I just took a rare 20-30 minutes alone and sat on my upstairs terrace, sitting with nothing to eat or drink or read or write or distract me.  I just sat, breathing in the late summer night.  There used to be a big pine tree I loved that kept me hidden from view on the terrace.  I didn’t mind that my view was obstructed.  I usually went there looking for privacy, not to street or people watch.  Tonight the night hid me.  And I thought about plants.  Some of them I baby more than others.  The zinnias out front, the lettuce out back which has loved me back tenfold, and the tomatoes who have been showering me with their appreciation this past month.

And then there are the ones that just always seem to get pushed to the end of the list, which I often don’t reach.  I’m usually remembering these guys as I’m racing down the block to the F train, or after I’m snuggled in bed.  So tonight I spent a little time with them, observing but not really doing anything other than turning them around to give them a good sunward stretch.  Surprisingly, they all seem to be loving my neglect.  There’s a jalapeno plant in a large container that just gave me a couple bowlfuls of fruit.  There’s also a cayenne pepper plant that wintered inside and I set on the terrace just to give a final good-bye.  There’s a couple nice plump peppers waiting to be picked on the plant I formerly left for dead.  There’s also a habanero out there because I hadn’t yet decided where to reuse the soil.  It gave me a weird little – I’m guessing cross pollinated – bell/habanero-like thing earlier this summer.  I’m keeping it going just cuz it keeps me guessing .  Everyone out on the terrace is having a grand old time, whether I’m paying attention or not.  They’re felines.

+-------+

◆ **TASK SET**
(1) From the terrace plants passage, reproduce word for word the part that opens with the words containing "I just took" and closes with "this past month.".
(2) Answer these from the terrace plants passage:
(a) How long did the writer sit alone on the upstairs terrace?
(b) What kind of tree used to keep the writer hidden from view there?
(c) Which pepper plant spent the winter inside?

◆ **SOURCE DATA**

+-------+

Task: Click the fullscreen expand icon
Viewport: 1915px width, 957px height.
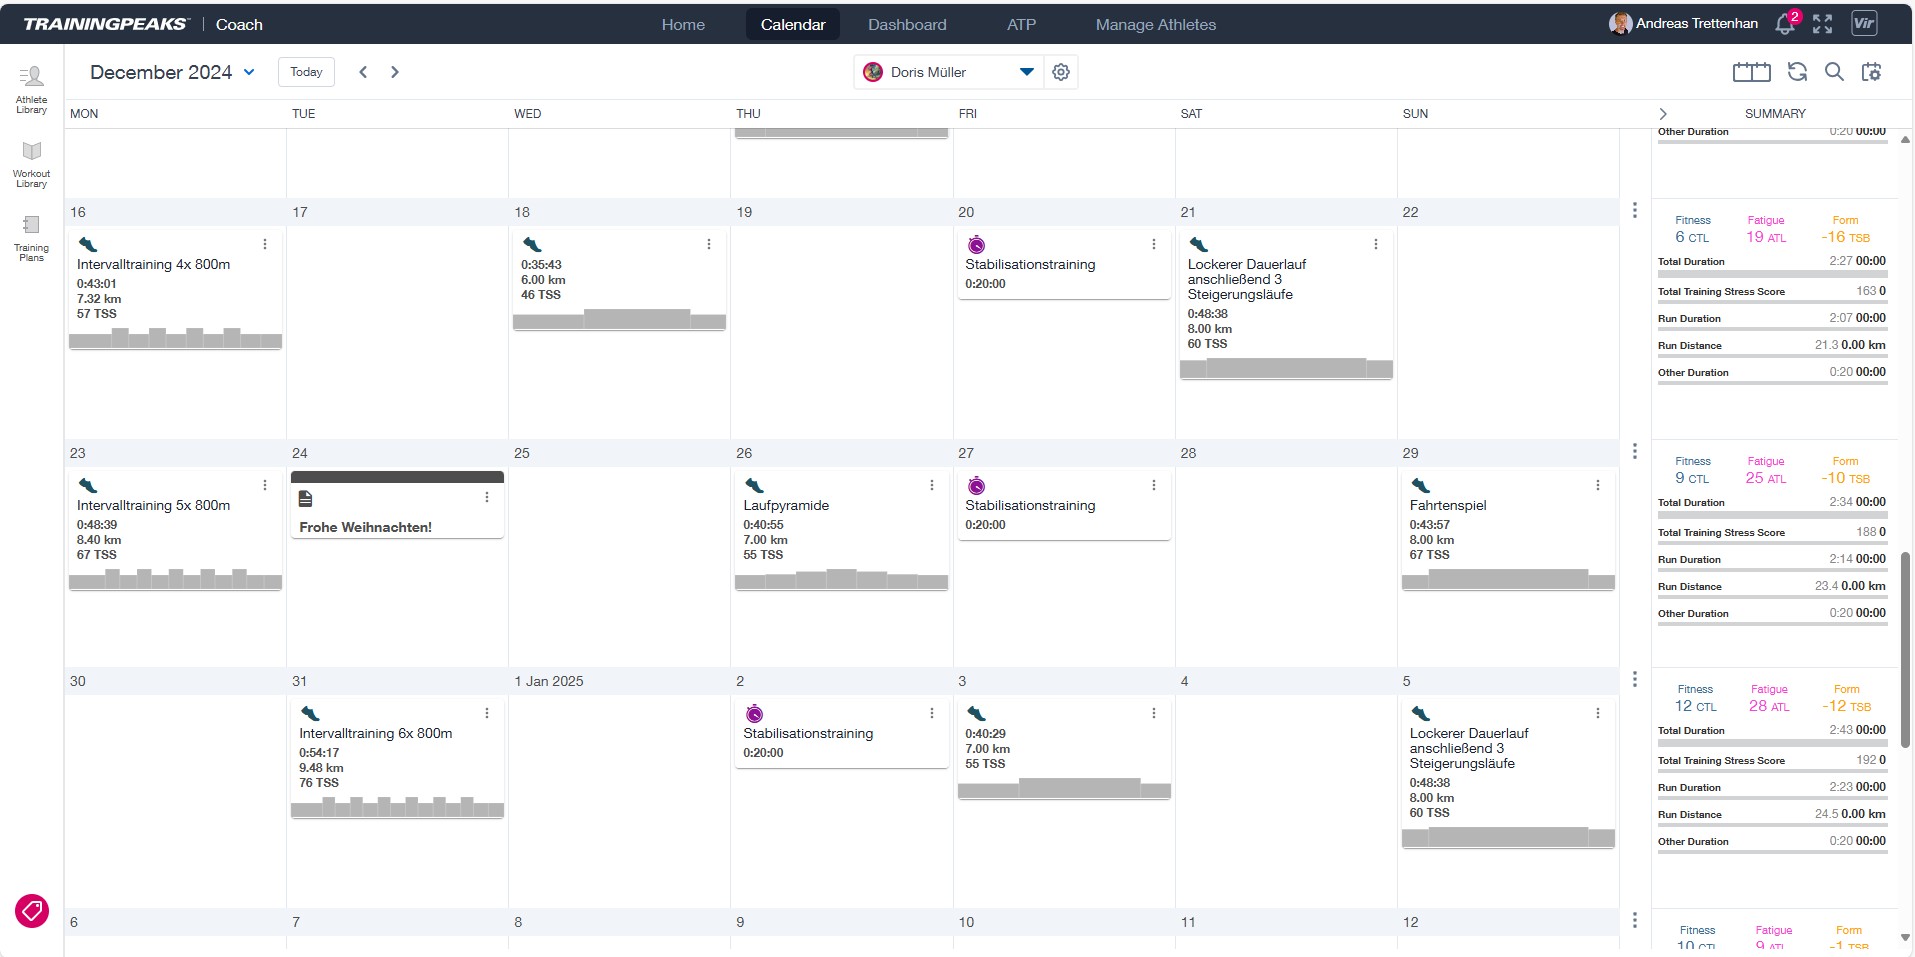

+-------+

◆ **TASK-BY-TASK OUTPUTS**
(1)
I just took a rare 20-30 minutes alone and sat on my upstairs terrace, sitting with nothing to eat or drink or read or write or distract me.  I just sat, breathing in the late summer night.  There used to be a big pine tree I loved that kept me hidden from view on the terrace.  I didn’t mind that my view was obstructed.  I usually went there looking for privacy, not to street or people watch.  Tonight the night hid me.  And I thought about plants.  Some of them I baby more than others.  The zinnias out front, the lettuce out back which has loved me back tenfold, and the tomatoes who have been showering me with their appreciation this past month.

(2)
(a) 20-30 minutes
(b) A big pine tree
(c) The cayenne pepper plant